I mostly like SDL, but some of its ways are a little bizarre, requiring knowledge of how things work underneath, but without making that knowledge easily available.
Having just spent several hours trying to get blitting with transparent surfaces to work, I thought I would share so that hopefully others won’t go through the same frustrating period of confusion. Also, it’ll be here if I forget how to do this in the future.
To create a surface supporting transparency, you need to specify the bit masks for each pixel, which is a long way of saying ‘do this:’
SDL_Surface* surface; #if SDL_BYTEORDER == SDL_BIG_ENDIAN surface = SDL_CreateRGBSurface(SDL_HWSURFACE,width,height,32, 0xFF000000, 0x00FF0000, 0x0000FF00, 0x000000FF); #else surface = SDL_CreateRGBSurface(SDL_HWSURFACE,width,height,32, 0x000000FF, 0x0000FF00, 0x00FF0000, 0xFF000000); #endif
Here, we set the flags differently based on the endian-ness of the computer. Otherwise, things could go horribly wrong, with colours being inverted and other stuff you really don’t want.

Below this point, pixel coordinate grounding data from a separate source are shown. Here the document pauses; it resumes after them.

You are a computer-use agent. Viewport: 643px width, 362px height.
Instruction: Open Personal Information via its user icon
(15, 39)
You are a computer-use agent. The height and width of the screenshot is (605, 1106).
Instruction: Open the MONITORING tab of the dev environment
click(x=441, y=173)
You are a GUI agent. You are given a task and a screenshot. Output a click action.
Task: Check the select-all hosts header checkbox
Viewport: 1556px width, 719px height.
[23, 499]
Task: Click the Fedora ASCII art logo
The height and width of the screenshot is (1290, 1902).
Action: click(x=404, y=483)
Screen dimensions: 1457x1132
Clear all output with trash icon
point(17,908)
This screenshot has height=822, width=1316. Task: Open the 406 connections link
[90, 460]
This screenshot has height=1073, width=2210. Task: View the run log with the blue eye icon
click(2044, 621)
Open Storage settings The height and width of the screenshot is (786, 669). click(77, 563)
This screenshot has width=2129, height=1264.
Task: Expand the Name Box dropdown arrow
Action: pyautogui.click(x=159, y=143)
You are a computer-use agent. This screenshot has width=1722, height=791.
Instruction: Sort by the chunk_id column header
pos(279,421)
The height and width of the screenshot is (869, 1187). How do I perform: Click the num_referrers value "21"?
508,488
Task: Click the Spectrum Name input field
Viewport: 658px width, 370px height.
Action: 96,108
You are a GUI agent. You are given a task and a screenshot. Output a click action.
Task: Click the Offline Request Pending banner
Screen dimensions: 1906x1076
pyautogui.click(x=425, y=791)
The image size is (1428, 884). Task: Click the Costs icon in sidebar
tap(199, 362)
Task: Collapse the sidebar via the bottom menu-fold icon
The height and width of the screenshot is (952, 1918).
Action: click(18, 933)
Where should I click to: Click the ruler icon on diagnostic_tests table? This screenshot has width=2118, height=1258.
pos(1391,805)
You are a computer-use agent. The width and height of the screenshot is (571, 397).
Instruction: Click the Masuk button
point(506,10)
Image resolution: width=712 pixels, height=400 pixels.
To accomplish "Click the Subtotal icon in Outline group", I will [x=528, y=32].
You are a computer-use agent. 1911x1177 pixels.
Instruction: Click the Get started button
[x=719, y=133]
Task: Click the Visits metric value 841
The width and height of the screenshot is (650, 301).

The surface will be filled-in with black pixels, but we want it to be transparent, so we fill it with transparent pixels using
SDL_FillRect(surface, NULL, SDL_MapRGBA(surface->format, 0, 0, 0, 0));
Now, this is all pretty simple so far, and yet I had so much trouble getting some surfaces of text on a transparent background to blit to this surface. The trick is that you have to make sure that the
SDL_SRCALPHA flag is not set on the source surface. Otherwise, the surfaces are blended together, and as the target surface is completely transparent, nothing will apparently be blitted.